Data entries

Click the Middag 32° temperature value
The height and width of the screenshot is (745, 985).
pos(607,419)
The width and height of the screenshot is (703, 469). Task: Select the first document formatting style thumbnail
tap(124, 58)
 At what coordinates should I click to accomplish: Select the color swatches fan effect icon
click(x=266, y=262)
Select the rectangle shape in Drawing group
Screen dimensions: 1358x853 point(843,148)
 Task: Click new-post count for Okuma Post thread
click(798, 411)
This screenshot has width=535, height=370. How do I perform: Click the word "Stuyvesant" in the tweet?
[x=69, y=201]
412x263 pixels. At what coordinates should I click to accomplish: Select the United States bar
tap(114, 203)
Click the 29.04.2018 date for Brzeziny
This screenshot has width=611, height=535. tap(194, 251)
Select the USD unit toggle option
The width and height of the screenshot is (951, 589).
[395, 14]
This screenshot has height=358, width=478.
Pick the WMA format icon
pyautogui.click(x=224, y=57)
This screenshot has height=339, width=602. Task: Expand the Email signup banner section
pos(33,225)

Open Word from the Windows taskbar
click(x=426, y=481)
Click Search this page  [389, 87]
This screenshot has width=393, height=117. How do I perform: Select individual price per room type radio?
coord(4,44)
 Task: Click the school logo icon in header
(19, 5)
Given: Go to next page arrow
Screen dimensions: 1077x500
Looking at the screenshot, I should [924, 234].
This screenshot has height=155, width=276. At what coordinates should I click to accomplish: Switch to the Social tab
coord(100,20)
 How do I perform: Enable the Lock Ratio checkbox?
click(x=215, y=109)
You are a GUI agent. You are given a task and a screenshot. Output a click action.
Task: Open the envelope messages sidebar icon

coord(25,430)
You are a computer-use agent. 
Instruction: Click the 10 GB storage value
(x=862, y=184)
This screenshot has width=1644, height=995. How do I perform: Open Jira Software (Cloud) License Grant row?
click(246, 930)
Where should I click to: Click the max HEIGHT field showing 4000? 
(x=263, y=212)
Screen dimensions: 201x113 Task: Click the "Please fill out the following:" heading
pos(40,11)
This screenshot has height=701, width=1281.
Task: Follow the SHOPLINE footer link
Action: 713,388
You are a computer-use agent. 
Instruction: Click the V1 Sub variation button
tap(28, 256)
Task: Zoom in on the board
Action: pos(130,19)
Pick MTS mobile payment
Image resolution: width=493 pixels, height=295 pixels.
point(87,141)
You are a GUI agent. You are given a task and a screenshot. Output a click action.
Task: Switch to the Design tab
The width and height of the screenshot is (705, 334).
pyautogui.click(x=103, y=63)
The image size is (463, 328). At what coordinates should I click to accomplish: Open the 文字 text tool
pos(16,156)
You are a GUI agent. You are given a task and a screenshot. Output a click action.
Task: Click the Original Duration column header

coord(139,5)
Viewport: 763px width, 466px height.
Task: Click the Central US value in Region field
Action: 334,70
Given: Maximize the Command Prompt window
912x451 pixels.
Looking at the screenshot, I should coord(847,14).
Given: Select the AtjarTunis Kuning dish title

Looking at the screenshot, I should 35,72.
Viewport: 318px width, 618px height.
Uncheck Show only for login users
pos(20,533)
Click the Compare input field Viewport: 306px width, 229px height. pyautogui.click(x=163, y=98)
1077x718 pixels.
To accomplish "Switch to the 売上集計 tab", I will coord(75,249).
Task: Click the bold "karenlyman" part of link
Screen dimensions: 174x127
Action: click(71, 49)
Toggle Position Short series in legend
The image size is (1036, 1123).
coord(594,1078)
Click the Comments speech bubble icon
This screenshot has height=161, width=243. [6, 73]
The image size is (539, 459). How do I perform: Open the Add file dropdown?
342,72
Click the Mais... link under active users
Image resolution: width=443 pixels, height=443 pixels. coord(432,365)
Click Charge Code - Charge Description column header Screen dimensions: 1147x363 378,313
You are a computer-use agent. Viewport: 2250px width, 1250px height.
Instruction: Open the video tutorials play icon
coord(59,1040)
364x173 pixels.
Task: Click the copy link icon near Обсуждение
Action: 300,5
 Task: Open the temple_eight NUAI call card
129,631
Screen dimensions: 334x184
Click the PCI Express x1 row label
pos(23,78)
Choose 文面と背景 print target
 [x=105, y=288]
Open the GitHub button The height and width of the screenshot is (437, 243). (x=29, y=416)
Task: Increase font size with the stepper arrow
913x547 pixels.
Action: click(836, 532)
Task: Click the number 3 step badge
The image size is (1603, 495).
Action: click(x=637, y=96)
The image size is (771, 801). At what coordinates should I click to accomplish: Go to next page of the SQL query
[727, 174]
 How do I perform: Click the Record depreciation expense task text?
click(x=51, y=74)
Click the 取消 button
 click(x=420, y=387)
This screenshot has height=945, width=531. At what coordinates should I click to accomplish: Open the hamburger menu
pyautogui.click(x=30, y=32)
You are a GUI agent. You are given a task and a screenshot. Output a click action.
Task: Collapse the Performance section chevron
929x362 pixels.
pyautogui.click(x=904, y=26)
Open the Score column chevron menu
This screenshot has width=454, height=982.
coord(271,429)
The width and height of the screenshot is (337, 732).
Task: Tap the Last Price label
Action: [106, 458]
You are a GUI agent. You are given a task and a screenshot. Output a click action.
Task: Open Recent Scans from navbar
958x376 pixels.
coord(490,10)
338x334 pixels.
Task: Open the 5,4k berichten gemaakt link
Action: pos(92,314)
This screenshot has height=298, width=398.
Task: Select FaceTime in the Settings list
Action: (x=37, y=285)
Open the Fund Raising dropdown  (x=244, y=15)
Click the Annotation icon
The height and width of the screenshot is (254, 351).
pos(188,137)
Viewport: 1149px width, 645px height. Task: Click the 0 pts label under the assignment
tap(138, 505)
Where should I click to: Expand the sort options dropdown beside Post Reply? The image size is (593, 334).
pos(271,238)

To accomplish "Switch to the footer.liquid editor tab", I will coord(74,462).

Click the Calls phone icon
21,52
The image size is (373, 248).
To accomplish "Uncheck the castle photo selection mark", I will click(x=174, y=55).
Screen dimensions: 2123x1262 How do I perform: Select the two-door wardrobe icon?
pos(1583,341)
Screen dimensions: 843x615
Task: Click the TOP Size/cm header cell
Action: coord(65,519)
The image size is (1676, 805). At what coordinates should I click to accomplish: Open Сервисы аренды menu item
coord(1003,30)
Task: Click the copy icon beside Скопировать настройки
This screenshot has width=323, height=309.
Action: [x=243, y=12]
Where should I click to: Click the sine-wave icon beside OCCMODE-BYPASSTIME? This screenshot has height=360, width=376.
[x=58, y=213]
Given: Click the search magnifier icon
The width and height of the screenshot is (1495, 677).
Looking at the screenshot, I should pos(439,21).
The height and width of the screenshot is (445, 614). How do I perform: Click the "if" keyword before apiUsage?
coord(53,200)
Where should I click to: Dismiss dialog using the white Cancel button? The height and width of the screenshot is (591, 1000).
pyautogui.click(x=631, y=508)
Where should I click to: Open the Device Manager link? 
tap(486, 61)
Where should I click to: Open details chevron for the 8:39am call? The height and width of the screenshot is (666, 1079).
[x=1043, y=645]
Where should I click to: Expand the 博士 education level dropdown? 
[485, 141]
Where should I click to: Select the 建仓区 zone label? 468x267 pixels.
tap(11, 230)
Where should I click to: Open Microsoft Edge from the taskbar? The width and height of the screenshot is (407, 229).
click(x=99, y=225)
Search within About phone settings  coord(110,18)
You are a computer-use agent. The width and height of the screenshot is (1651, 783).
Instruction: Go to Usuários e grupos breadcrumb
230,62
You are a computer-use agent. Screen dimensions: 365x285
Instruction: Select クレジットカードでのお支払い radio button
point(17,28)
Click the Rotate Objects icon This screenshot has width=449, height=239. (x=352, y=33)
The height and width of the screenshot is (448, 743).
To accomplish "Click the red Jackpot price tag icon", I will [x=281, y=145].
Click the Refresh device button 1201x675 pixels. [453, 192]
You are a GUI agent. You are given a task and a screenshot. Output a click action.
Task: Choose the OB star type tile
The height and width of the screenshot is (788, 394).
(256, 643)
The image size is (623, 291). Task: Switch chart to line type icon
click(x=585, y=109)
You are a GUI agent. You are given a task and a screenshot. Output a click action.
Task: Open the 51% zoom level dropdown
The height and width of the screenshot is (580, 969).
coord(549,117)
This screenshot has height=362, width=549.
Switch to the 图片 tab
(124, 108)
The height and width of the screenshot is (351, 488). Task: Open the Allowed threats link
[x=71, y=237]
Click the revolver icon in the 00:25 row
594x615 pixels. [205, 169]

*Exercise*
Exactly the lines from the one containing "Instruction: Go to" through the end of the records above should be returned, with both ends kept.

*Written answer*
Instruction: Go to Usuários e grupos breadcrumb
230,62
You are a computer-use agent. Screen dimensions: 365x285
Instruction: Select クレジットカードでのお支払い radio button
point(17,28)
Click the Rotate Objects icon This screenshot has width=449, height=239. (x=352, y=33)
The height and width of the screenshot is (448, 743).
To accomplish "Click the red Jackpot price tag icon", I will [x=281, y=145].
Click the Refresh device button 1201x675 pixels. [453, 192]
You are a GUI agent. You are given a task and a screenshot. Output a click action.
Task: Choose the OB star type tile
The height and width of the screenshot is (788, 394).
(256, 643)
The image size is (623, 291). Task: Switch chart to line type icon
click(x=585, y=109)
You are a GUI agent. You are given a task and a screenshot. Output a click action.
Task: Open the 51% zoom level dropdown
The height and width of the screenshot is (580, 969).
coord(549,117)
This screenshot has height=362, width=549.
Switch to the 图片 tab
(124, 108)
The height and width of the screenshot is (351, 488). Task: Open the Allowed threats link
[x=71, y=237]
Click the revolver icon in the 00:25 row
594x615 pixels. [205, 169]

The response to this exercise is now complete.